In terms of s 36 (2) of the Supreme Court Act no 59 of 1959 the return of the sheriff or a deputy-sheriff of “what has been done upon any process of the court, shall be prima facie evidence of the matters therein stated.”


I respectfully agree with the remarks of Jafta J in Mutebwa’s case supra where, at 202 D he stated as follows:


In law, the return by the deputy-sheriff constitutes prima facie proof of what has been done. It is in this context that one is frightened by the consequences that may flow from the implicit reliance by the Court on fatally defective or fraudulent returns.


In the present matter, in granting judgment on 1 April 2004, I relied implicitly on the return of service. Had I been made aware that service had in fact been effected at the private residence of Mrs. Lawrence I would not have granted the order sought, regardless of the other issues relating to the service of the papers. The fact that it is now known that Mrs. Lawrence took the papers to 27 Frontier Street and handed them to Mr. Vermeulen does not, however, avail respondent. The fact remains that service of the papers was never effected upon applicant in terms of the relevant provisions relating to service of process with the result that the municipal manager was unaware of the institution of the main application until such time as the order of 1 April 2004 was served upon him. Had I been aware of the circumstances prevailing I would not have granted the order sought and it was therefore erroneously granted.


In all the circumstances I am satisfied that the application for rescission must succeed. I turn then to consider the question of costs. Mr. Hefer submitted that, in view especially of the fact that respondent’s attorney Mr. Jonker had been given the incorrect information as to the proper description of applicant by applicant’s attorneys, the question of costs should be reserved for decision at the hearing of the main application. It is to be noted, however, that it is not alleged that Mr. Jonker was given the incorrect information concerning the situation in Komga of applicant’s main place of business and of the offices of the municipal manager. Mr. Hefer submitted in the alternative that if the costs were not reserved each party should be ordered to pay their own costs or, at worst for respondent, it should only be ordered to pay applicant’s costs from the date of filing of applicant’s replying affidavit.


Mr. Paterson, who appeared for the present applicant, pointed to the fact that applicant had sought a costs order against respondent only in the event of it opposing the application for rescission. He submitted accordingly that applicant was entitled to all the costs of the application.

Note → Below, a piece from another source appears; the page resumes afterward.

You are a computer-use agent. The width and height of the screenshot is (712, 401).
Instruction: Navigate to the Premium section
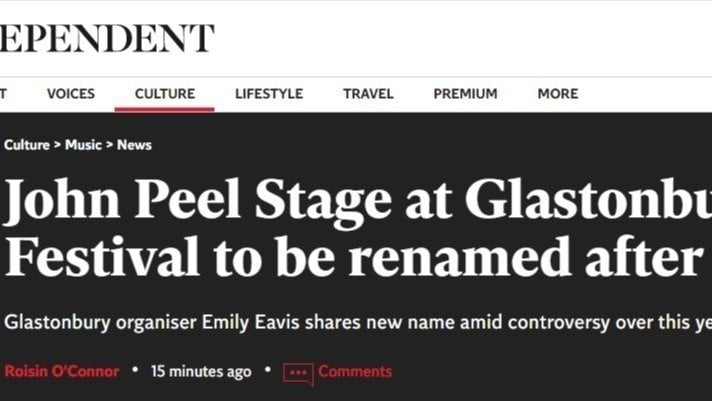[465, 94]
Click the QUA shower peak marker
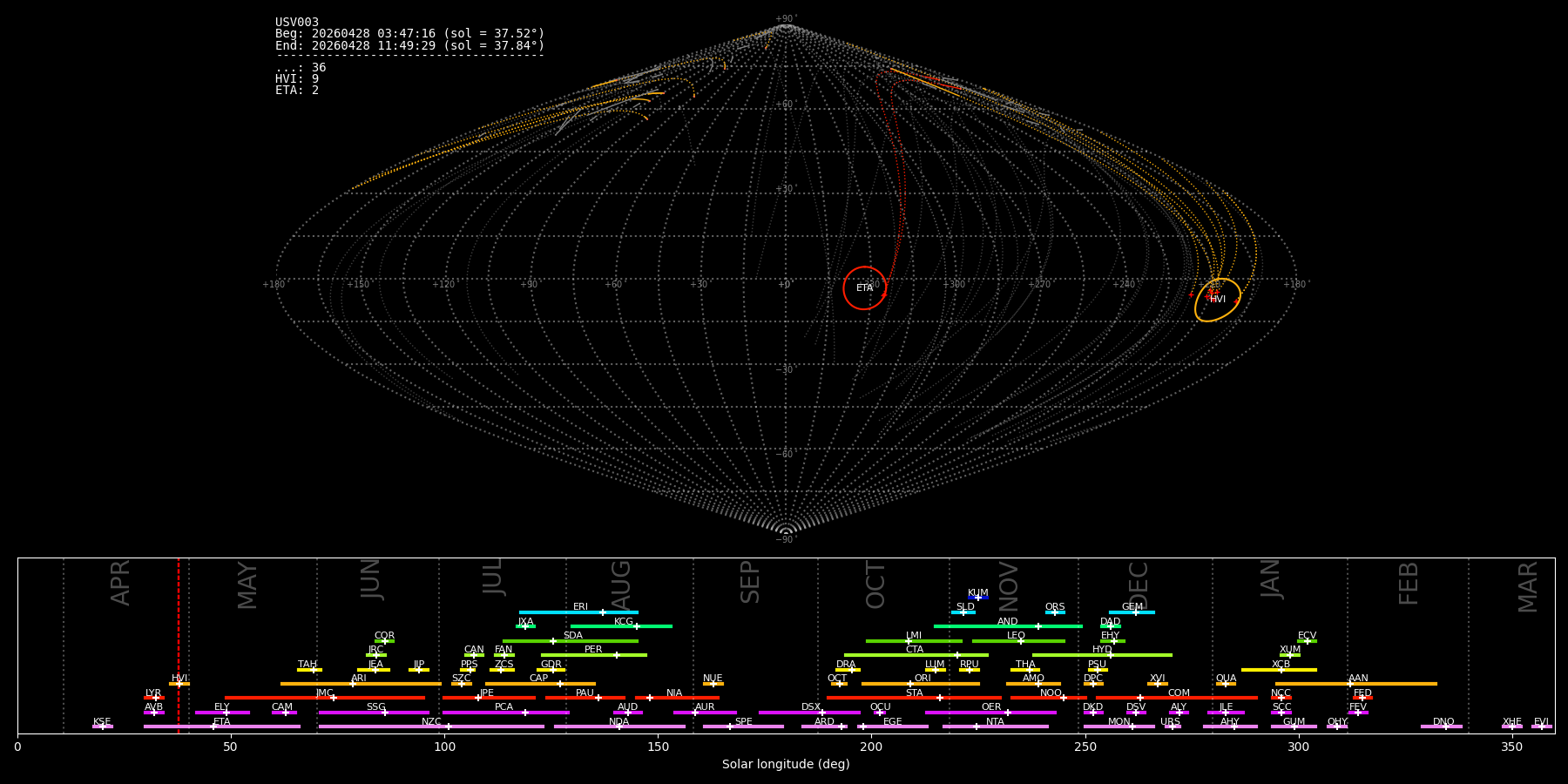This screenshot has width=1568, height=784. tap(1226, 684)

Having considered the various submissions made by counsel I am of the view that the fairest order to make in all the circumstances in the exercise of my discretion in this regard would be that respondent pay such costs as were occasioned by its opposition to the application.


The following order is made.


  1. The order made on 1 April 2004 in case no 191/2004 is rescinded.

  2. The costs occasioned as a result of respondent’s opposition to this application are to be paid by respondent.